> _Work required_: Your answer should consist only of the line with "Open Streetfighter 1098 1 098 breadcrumb" and the lines after it, reproduced exactly through the end of the entries below.

> _Information_:
* * * *

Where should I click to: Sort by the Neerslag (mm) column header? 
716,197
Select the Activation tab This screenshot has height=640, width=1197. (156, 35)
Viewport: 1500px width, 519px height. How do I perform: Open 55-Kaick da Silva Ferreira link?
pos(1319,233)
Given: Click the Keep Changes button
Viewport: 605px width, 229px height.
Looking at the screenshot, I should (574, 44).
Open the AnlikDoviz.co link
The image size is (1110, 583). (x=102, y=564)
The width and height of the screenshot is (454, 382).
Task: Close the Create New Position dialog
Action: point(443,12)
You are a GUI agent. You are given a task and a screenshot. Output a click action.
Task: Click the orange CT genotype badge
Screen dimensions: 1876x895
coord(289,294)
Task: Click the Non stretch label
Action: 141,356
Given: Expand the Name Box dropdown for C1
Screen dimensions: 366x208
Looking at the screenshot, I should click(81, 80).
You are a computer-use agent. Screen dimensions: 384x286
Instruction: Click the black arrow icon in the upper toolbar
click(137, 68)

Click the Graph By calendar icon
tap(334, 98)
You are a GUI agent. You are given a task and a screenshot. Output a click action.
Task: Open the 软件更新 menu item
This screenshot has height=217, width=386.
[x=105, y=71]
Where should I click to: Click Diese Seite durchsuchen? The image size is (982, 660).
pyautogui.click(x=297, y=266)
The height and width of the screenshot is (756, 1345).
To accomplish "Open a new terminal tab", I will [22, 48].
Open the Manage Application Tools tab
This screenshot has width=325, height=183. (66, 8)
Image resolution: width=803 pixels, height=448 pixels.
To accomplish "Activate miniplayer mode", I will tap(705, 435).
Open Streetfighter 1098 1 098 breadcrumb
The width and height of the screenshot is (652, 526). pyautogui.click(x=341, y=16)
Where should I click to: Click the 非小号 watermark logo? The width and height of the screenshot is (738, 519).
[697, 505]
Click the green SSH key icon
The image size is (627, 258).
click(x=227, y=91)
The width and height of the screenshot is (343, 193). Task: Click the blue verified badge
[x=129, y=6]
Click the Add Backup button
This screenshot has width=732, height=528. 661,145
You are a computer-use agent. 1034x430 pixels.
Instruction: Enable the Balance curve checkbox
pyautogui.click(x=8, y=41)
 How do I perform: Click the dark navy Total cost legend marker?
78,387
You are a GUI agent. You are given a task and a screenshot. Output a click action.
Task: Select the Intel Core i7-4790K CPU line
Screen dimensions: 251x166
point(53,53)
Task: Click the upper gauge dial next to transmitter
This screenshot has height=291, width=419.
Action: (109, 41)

* * * *

> _Answer_:
Open Streetfighter 1098 1 098 breadcrumb
The width and height of the screenshot is (652, 526). pyautogui.click(x=341, y=16)
Where should I click to: Click the 非小号 watermark logo? The width and height of the screenshot is (738, 519).
[697, 505]
Click the green SSH key icon
The image size is (627, 258).
click(x=227, y=91)
The width and height of the screenshot is (343, 193). Task: Click the blue verified badge
[x=129, y=6]
Click the Add Backup button
This screenshot has width=732, height=528. 661,145
You are a computer-use agent. 1034x430 pixels.
Instruction: Enable the Balance curve checkbox
pyautogui.click(x=8, y=41)
 How do I perform: Click the dark navy Total cost legend marker?
78,387
You are a GUI agent. You are given a task and a screenshot. Output a click action.
Task: Select the Intel Core i7-4790K CPU line
Screen dimensions: 251x166
point(53,53)
Task: Click the upper gauge dial next to transmitter
This screenshot has height=291, width=419.
Action: (109, 41)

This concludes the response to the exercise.